Cornish crispa didnt actually state the brand but it turns out the 250w normal basking bulb 
http://www.cornishcrispa.co.uk/product_info.php?products_id=2640
is zoo med [it does say the brand just no pick of box my mistake]
and the red bulb
http://www.cornishcrispa.co.uk/product_info.php?products_id=2677
is a no brand and im sure will do the job, bare in mind this 250w red bulb is gona basically be there to keep the entire viv up to temp at night, ofcourse it wont be on during the summer.
Will have to see how the items work, its not like we cannot change the bulbs and its also not like im using them shitty round dial therms like the t rex ones that stick on the walls, are using digi probe therms so can get accurate readings of basking spot, 5 ft up, 4 ft up and 3 inches to the left, 3ft down [3ft up] central, left a bit, right a bit, bottom left ccorner etc etc.

We should get this all finished tomorow night we will post pics next day and give u all the low down.
As it stands we are waiting on the glass.
The mercury vapour lamp is gona be another week so we are prolly just gona give the beardies solar drops till then or maybe we will pick up a reptiglo 10 or woteva temporarily, good to have around, will decide on that in the morning prolly.
Im certainely not gona get a trex or powersun MVL as they are like £60 and not a patch on the mega ray merc we are gettin [reptileuv.com]
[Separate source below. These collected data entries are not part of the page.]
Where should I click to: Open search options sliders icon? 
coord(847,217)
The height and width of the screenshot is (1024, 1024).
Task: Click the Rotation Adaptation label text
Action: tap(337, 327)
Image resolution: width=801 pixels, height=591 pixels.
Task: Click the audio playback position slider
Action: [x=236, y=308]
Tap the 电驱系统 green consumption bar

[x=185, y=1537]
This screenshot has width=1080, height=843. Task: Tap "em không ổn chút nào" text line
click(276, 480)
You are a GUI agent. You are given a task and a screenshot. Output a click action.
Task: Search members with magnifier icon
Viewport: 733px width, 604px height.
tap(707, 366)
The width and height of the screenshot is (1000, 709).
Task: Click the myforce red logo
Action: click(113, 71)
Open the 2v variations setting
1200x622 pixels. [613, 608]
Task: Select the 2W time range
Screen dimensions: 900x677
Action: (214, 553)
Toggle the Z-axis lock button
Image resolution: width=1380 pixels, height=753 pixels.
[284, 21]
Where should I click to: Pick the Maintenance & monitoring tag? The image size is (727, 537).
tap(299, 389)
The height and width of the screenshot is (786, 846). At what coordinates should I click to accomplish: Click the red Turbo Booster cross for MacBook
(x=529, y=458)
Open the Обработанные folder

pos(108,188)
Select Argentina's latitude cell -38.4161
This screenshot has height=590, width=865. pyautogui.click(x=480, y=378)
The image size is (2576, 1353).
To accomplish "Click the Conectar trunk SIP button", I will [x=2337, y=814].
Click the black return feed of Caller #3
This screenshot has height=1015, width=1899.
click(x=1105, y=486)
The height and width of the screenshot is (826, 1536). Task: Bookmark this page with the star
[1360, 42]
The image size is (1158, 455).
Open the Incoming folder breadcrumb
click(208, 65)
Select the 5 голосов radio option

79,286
Thanks for your Thoughts guys.
Dean


----------



## DeanThorpe (Apr 9, 2006)

Blazey said:


> why u think ppl get sunburn?.


I believe its a combiantion of staying in the heat too long and the uv.

2 points... 
1- eliminate the uv cos its void in this topic.
2- A rep moves in and out of a hot spot according to body temp.. stands to reason if u gave ur beardie a bask of only 90 degrees he'd be basking most of the day, stands to reason then that at 100 he would spend less time [in one session] basking.
Push that up to 120 [i do not believ the bask will be this high, am gona aim for 110 to be honest] and less time basking.
Also i haaaaaaaaaave to point out that if one area say a 2 square inch directly under a bulb was 120 then 3 inches either side that would have dropped to 115, another 3 inches and ur talking 105-110...
Our bearded dragons are around 18 inches long..
if you cant see where im going with this then thats sooo cool, no worries.
I think a few of you may be under the impression that we are infact keeping "legless lizards" goin on the assumption the idea of a lizard moving into whichever area at whatever temp it prefers is impossible.
Don't know about yours, but our beardies move.
If your reps dont i should check thier pulses


----------